On the Fed Courthouse: A Clarification, a Non-Retraction, a Scratch of the Head, and a New Policy.

Earlier today John Higgins from the ABJ sent an email taking up my challenge regarding my research on the Beacon's coverage of the tussle between the city and the Feds about a parking deck proposed for next to the Federal Building housing the Federal courts in Akron. He sent headlines to four stories, two from May that I had read and two from March about the proposed parking deck. The March stories contained more detail about the proposed deck, including a bit about how the proposal grew in scope as the discussion progressed.

The March stories didn't discuss any controversy because, as far as I can tell, the controversy came to light when the feds issued their open letter. One story, entitled "Developer will lease city land for building" is safely behind the Beacon's paywall. The other, "Akron plans $12 million parking deck," was reproduced on the Downtown Akron Partnership website. That story recounts the need for more parking downtown, and especially there by the First Energy Building.

I thanked John for the information, pointed out a couple things I'll get to in a minute and asked a question that I haven't yet gotten an answer to. I also promised to do something about the post. In the meantime, life happened, I decided to write a couple original posts first and my ABJ-defending Anonymouse returned to box my ears in his cazhul writtin accent good ol' boy style. *sigh* Priorities.

Anonymous includes an excerpt of a May 1 story that talks about the expansion of the project, but again the story came before the controversy erupted.
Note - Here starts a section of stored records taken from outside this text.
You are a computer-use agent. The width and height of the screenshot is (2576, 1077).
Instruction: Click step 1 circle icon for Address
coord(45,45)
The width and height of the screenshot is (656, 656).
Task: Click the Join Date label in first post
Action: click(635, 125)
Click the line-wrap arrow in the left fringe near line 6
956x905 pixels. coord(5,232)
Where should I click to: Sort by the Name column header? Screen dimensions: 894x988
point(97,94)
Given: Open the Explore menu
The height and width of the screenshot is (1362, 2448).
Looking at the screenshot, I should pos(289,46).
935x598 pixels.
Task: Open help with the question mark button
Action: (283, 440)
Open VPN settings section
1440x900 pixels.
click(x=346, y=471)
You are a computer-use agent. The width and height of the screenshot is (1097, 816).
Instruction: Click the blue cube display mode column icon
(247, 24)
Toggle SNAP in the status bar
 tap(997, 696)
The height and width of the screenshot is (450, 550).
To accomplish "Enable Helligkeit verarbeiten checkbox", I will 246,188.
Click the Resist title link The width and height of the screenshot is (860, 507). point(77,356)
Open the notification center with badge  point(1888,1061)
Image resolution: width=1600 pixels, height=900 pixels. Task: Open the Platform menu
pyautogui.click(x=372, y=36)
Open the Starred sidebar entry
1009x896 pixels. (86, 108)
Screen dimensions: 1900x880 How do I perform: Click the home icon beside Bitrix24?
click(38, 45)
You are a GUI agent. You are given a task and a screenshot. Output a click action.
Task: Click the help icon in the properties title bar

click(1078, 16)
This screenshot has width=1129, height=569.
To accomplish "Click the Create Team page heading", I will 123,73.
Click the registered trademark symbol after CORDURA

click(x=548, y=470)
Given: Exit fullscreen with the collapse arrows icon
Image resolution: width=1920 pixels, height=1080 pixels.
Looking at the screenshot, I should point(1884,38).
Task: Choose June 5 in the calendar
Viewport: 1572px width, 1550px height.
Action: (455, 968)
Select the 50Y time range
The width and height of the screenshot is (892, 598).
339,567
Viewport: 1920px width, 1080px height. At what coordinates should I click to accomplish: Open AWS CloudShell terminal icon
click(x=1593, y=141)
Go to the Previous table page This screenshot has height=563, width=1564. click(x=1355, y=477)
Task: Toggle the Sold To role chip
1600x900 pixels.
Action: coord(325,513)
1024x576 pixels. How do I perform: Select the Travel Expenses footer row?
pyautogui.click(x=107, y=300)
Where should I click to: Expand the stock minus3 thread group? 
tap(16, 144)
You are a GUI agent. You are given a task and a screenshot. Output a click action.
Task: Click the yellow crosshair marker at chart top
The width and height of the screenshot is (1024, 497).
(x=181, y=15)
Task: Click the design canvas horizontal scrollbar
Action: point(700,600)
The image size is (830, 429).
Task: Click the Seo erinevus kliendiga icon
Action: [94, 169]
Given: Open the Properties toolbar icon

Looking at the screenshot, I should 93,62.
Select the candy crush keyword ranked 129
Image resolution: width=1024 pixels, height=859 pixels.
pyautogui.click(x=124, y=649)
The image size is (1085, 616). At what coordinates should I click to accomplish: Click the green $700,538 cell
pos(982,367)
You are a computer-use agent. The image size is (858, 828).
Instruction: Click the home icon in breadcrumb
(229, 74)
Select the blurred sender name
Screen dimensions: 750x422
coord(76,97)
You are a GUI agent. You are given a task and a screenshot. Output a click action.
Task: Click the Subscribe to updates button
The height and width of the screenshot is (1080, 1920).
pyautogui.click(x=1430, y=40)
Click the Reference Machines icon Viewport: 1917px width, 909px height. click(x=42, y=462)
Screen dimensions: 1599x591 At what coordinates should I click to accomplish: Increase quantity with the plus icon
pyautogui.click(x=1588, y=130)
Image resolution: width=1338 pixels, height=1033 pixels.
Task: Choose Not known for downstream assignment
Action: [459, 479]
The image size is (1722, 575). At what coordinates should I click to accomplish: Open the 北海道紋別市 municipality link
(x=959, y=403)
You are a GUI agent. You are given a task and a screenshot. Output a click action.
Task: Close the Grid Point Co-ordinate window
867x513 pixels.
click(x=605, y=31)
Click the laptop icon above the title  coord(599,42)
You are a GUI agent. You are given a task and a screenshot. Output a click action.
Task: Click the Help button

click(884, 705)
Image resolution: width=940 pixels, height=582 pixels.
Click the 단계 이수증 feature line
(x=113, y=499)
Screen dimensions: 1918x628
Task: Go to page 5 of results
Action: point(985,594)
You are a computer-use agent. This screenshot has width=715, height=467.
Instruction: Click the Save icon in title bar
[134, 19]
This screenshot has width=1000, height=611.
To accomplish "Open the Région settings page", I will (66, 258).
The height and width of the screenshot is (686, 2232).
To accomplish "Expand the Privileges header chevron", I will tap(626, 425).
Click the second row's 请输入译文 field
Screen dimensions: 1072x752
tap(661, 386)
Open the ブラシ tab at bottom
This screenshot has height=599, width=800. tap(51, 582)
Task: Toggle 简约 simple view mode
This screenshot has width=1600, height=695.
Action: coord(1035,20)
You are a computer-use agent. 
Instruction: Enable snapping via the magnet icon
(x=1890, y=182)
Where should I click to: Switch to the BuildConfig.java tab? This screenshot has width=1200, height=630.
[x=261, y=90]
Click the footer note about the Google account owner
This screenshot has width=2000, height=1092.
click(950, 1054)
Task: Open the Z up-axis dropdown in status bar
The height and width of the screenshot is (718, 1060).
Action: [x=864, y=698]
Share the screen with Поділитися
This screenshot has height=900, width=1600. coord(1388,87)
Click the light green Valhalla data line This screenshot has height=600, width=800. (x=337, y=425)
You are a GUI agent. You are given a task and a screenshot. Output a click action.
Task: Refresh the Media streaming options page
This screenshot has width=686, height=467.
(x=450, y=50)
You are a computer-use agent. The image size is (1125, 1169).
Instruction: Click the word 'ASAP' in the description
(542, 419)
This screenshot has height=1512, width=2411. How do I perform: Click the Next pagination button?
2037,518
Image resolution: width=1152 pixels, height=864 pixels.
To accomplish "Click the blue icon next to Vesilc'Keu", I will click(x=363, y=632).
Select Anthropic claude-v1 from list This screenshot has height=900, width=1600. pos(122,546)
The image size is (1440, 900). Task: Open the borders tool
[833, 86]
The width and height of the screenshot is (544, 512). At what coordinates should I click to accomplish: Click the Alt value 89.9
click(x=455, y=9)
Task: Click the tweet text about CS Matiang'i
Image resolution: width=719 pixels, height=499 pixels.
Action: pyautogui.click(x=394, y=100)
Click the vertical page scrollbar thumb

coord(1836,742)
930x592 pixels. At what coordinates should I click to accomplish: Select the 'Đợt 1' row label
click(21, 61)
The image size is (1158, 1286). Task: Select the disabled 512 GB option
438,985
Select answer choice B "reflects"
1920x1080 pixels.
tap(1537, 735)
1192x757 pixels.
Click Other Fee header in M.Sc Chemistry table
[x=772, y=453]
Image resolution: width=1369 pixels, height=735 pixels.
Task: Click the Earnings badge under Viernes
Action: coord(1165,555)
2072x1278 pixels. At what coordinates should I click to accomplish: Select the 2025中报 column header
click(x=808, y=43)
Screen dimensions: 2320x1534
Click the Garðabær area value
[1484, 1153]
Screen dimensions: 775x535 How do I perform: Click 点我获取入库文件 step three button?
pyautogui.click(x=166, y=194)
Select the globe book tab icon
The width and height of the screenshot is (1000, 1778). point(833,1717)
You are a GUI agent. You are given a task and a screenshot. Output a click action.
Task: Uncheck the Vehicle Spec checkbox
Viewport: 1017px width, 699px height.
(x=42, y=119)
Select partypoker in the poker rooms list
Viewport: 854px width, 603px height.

So here's the thing. I recognize that I'm going to screw up, having little time and less in the way of resources. When I screw up I freely admit it and prostrate myself as entertainingly as possible. This time I just don't think I screwed up.

What made a difference to me in the NYT coverage was reading that the project started small, then evolved into something progressively larger with each iteration until it encroached on whatever space buffer the feds think they need. That is a different story than the city deciding in a trice to plop a huge parking deck next to a Federal building. In the latter scenario, the administration looks arrogant and autocratic which, by sheer coincidence, matches the narrative about the present administration. In the former scenario, the Feds look like they stood by as the project evolved, then all of a sudden went Henny Penny about it.

So I don't withdraw my argument that the stories about the controversy should have included a narrative about how the project got bigger as it evolved. Now I'm wondering why the Beacon didn't include that information in the stories about the controversy. That's the question I sent Higgens to which I haven't gotten a reply.

Generally when I make remarks like the one in the original story about information not covered by the ABJ, it's more out of exasperation at what the cutbacks have done to news gathering there than a blogger's "The MSM Sux!" sort of critique. In this case, however, they had reported the information before, but only people following stories about the deck prior to the controversy would know about how the project evolved. That, to me, was a mistake on the paper's part. Happily, the Times rolled up to clarify everything. For those of us who read it.

Notwithstanding all that, I was thinking about my post in light of Connie Schultz's suggestions to bloggers. The ABJ reporters do a pretty good job of getting back in touch. When I have a question about coverage or decisions made, I'm going to try to write in first to get a comment before firing the guns. If I had it to do over again in the present case, I'd post the story about the NYT covering the controversy, send an email asking about the information contained in the story, and save my opinion about the ABJ's coverage for a later post once I got either a reply or waited sufficient time to call it a non-reply.

Hard as it is to add another layer to an already taxing hobby, that's what I endeavor to do from here on out.